Initial thoughts are:
1. On a full FTTP connection, the actual fibre speed should be much closer to 300 Mbps down and 50 Mbps up at directly connected at the router or connected via a wired gigabit capable switch.
2. The 100m Cat5e connection sounds problematic. If the cabling is 'good' there should be absolutely no drop in speed whether the link is 0.5m or 100m long.
Now by rights (although it is seldom to never done in a residential environment) - all fixed data cabling should really be performance tested to make sure it will support whatever services you want to run over it. Most people don't bother or their installers (themselves or their sparky) simply don't have accesss to the necessary test tools (like a Fluke DSX) to do so. But it really is the only way to verify if the cabling meets the actually Category performance limits.
Otherwise rather than testing from ‘the bottom up' you will need to try less ideal but alternate methods testing from ‘top down’ to try and determine if you have a cabling fault...

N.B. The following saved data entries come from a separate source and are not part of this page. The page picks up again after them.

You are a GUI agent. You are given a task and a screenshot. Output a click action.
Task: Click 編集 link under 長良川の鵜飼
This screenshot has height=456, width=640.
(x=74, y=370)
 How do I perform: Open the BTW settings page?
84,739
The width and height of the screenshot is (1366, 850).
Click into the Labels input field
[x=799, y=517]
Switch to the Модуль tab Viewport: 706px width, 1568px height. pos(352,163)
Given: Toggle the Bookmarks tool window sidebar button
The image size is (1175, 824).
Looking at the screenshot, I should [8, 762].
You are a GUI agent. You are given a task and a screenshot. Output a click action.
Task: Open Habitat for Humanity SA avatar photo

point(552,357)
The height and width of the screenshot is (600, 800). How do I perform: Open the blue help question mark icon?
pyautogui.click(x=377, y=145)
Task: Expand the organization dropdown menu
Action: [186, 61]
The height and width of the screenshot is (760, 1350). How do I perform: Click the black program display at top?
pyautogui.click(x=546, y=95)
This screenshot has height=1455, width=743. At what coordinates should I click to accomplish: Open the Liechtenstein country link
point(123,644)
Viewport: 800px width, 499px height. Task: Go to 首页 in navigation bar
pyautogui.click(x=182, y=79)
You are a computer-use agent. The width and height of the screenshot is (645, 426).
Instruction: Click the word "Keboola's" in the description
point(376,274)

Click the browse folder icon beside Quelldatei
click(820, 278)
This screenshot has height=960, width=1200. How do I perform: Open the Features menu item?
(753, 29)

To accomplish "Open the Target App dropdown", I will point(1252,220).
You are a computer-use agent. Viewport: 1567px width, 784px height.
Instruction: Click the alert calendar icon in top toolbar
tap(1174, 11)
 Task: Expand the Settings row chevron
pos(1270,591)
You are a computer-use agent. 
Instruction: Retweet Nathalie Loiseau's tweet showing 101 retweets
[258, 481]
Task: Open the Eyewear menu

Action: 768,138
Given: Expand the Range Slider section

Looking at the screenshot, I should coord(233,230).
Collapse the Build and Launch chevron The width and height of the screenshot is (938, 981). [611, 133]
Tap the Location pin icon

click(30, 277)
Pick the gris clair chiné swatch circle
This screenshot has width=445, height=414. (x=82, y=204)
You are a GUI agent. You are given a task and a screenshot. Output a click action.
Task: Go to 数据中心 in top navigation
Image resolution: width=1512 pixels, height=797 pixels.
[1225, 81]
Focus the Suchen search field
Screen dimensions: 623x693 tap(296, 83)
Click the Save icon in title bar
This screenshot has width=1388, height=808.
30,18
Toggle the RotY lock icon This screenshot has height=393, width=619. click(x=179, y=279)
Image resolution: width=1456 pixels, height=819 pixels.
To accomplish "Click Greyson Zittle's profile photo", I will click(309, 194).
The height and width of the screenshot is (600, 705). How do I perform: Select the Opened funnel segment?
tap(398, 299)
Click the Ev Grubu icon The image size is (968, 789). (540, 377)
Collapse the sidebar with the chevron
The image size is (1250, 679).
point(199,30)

- Can you check and try with another port on the switch?
- If the switch is managed, can you log in and check the port stats; receive and transmit packet errors are never a good sign, also port 'flapping' or speed re-negotiations can indicate an underlying problem?
- If you place another switch, so a switch at both ends of the long link, does that improve matters?
- you could run a local speed test across your network to check. Various tools exist - I've used TamoSoft Throughput Test and LAN Speed Test from TotuSoft in the past successfully.